In opposition to segregation


“Once allow us to be put on separate roads and there will be an increasing outcry to keep us to those roads and to forbid us access to the ordinary roads of the country.”

Who said that? When did he say it and what was he referring to?



Opposition from a president of the CTC in 1878 to compulsory cycle paths, perhaps? Wrong.

A complaint from the Self Propelled Traffic Association of 1895? Nope.

Mind-blowingly, it’s by William Joynson-Hicks, writing in the Motor Union’s Journal in 1909. Joynson-Hicks, a Conservative MP petrolhead was Minister for Health, 1923-4 and Home Secretary, 1924-29.

It’s amazing to realise that motorists once had the same fears as cyclists today; that they’d be shunted off to a hinterland, segregated from other road users.
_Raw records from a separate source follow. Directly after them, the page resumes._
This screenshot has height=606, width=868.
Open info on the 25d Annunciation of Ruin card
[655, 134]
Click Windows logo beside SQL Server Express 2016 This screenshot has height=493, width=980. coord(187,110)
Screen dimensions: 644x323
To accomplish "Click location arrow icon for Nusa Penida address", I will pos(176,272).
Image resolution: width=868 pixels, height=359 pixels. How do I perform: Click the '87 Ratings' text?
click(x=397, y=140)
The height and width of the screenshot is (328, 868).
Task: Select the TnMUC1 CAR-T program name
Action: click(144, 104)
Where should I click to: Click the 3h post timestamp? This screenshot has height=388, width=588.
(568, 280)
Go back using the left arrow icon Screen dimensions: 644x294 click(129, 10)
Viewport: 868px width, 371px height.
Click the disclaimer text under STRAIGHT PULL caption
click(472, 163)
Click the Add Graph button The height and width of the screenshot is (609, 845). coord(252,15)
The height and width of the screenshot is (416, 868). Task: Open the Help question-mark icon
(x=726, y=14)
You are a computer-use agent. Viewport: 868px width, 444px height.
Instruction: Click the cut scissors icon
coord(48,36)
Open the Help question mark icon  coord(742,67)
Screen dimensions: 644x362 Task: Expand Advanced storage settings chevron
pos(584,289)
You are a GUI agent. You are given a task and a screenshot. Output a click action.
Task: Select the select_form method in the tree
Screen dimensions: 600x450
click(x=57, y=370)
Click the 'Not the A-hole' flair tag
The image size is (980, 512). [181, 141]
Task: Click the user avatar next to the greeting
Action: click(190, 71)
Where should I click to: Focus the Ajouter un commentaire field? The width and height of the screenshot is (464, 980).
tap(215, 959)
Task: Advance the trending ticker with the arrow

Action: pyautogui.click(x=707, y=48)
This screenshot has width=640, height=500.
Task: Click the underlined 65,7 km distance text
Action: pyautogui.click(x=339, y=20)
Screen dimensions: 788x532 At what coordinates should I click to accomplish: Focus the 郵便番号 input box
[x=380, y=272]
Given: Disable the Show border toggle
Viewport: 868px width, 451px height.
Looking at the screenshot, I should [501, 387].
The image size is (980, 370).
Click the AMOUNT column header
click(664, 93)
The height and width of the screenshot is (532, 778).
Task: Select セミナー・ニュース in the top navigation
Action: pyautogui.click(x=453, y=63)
The Joynson-Hicks quote - and many other little nuggets of history - has come from my researches for iPayRoadTax.com. I’m working on a timeline of road funding, starting with the Roads Improvement Association, an organisation founded in 1886 by the Cyclists’ Touring Club and the National Cyclists’ Union.

The RIA wanted Britain’s dusty roads to be sealed with tarmac. The organisation pamphleted MPs and presented a strong case from “cads on casters” (the Lycra Lout equivalent of the late 19 Century, a reference to cyclists coined by uppercrust horse-riders) but the issue wasn’t taken seriously until adopted by the nascent ‘automobilism’ lobby.

Part of this lobby was the Self Propelled Traffic Association. It wasn’t self propelled in the sense we know today, it was in the sense of propelled by an engine, not a horse. A prominent cyclist sat on the SPTA’s council: E. R Shipton, secretary of the Cyclists’ Touring Club.

The SPTA was one of the organisations later to merge into the Automobile Association (AA), founded in 1905.

Edmund King, the AA’s current president is a cyclist: he often about rides on his Whyte MTB.

Cycling also shares some history with the AA. In effect, the organisation was helped into existence by cyclists. In March 1905 a fellow called Walter Gibbons wrote to Autocar magazine suggesting a Motorists’ Protection Association for the Prevention of Police Traps. Two other motorists replied saying arrangements had been made to patrol the Brighton road to warn motorists of said police traps. The first patrols went out in April 1905. Guess what they used as patrol vehicles? Yep, bicycles.

Within months, this informal arrangement of a “special staff of cyclists” was formalised into an organisation and it appointed a full-time secretary: it was called the Automobile Association.